### [Consignes écrites]
(1) Répondez à ces questions sur l'entretien :
(a) Quel poste occupe l'invitée politique de ce matin ?
(b) D'après l'invitée, quel rôle la Haute autorité va-t-elle avoir essentiellement ?
(c) Quel envoi suit les deux mails d'avertissement ?
(2) Mettez à jour l'entretien. Recopiez le passage qui commence aux mots « Non, c'était un » et s'arrête après « de façon peut-être... », en remplaçant « magistrats » par « juges ».

### [Extrait du document]
########################################

L. Bazin.- Notre invitée politique ce matin, C. Albanel, ministre de la Culture et de la communication. Ça chauffe autour de votre loi Internet et Création, c'est le moins qu'on puisse dire. La semaine dernière, à l'Assemblée, la gauche dénonçait un texte répressif et régressif, vous avez répondu et dénoncé ceux qui font passer la Haute autorité, que vous considérez comme respectable, constituée de magistrats, pour une antenne de la Gestapo.
 
Non, c'était un mot malheureux, c'est un mot malheureux. Ce que je voulais simplement dire, c'est qu'il y avait des caricatures que je trouvais vraiment excessives, pas très honnêtes, tendant à faire passer ce qui va être une Haute autorité composée de magistrats, qui va avoir un rôle essentiellement pédagogique quand même - c'est-à-dire, accompagner l'offre légale d'un côté, et puis, envoyer des mails d'avertissement, un, puis deux, puis une lettre recommandée avec un long processus, qui est vraiment un processus pédagogique, et qui, avec, in fine, mais vraiment c'est in fine, in fine, une suspension de l'accès Internet, et encore, une brève suspension - pour une espèce d'organe anti-jeunes, policier, etc. C'est ça...
 
"Big brother"...
 
C'est ça que j'ai voulu dénoncer, de façon peut-être...
 
"Big brother", voilà, ce que vous dites...

########################################

### [Liste des données]
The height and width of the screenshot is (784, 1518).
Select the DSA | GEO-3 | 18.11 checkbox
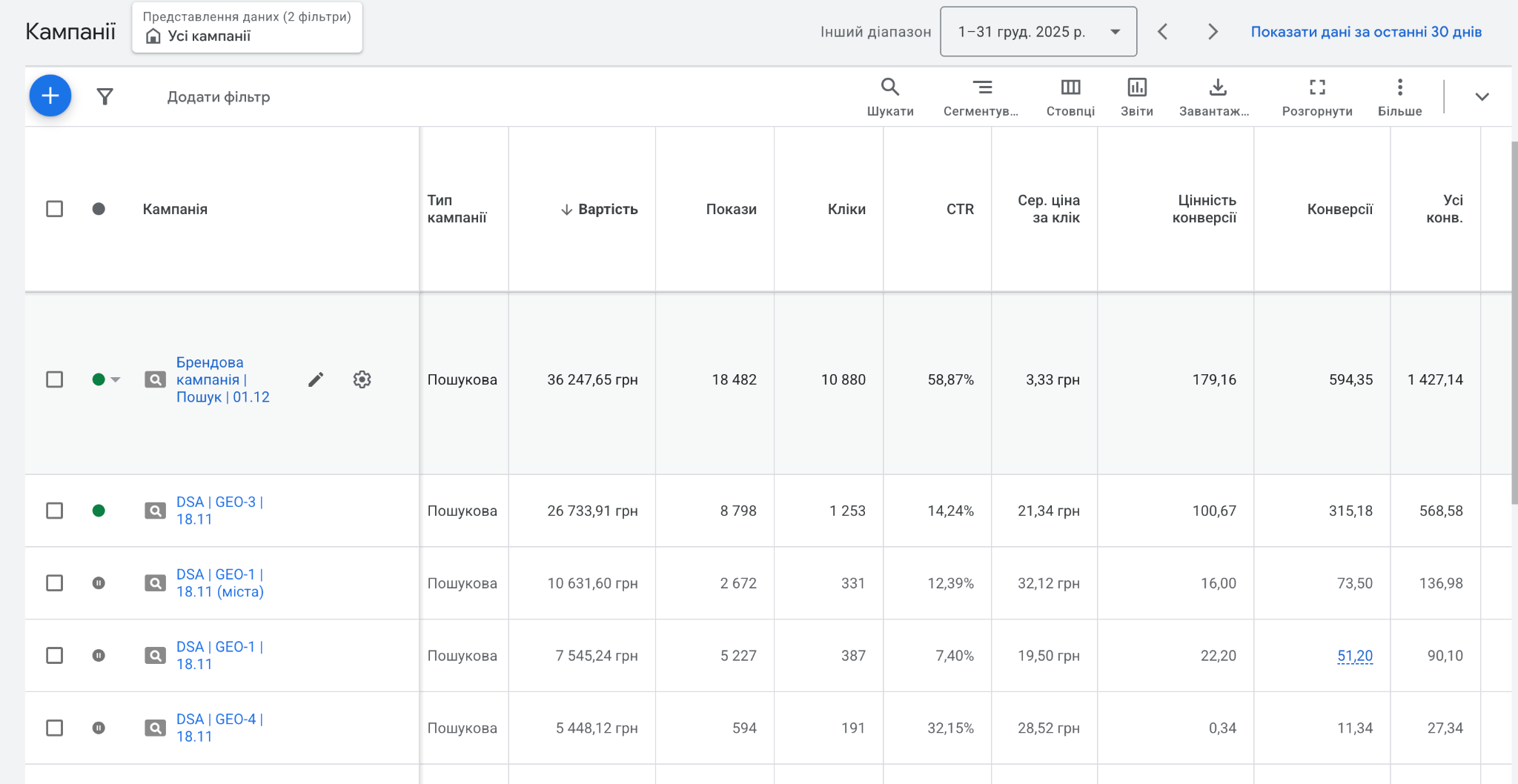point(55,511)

########################################

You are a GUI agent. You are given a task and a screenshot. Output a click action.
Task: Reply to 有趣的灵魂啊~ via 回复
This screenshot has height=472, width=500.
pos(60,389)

########################################

### [Résultats attendus]
(1)
(a) Ministre de la Culture et de la communication
(b) Un rôle pédagogique
(c) Une lettre recommandée

(2)
Non, c'était un mot malheureux, c'est un mot malheureux. Ce que je voulais simplement dire, c'est qu'il y avait des caricatures que je trouvais vraiment excessives, pas très honnêtes, tendant à faire passer ce qui va être une Haute autorité composée de juges, qui va avoir un rôle essentiellement pédagogique quand même - c'est-à-dire, accompagner l'offre légale d'un côté, et puis, envoyer des mails d'avertissement, un, puis deux, puis une lettre recommandée avec un long processus, qui est vraiment un processus pédagogique, et qui, avec, in fine, mais vraiment c'est in fine, in fine, une suspension de l'accès Internet, et encore, une brève suspension - pour une espèce d'organe anti-jeunes, policier, etc. C'est ça...
 
"Big brother"...
 
C'est ça que j'ai voulu dénoncer, de façon peut-être...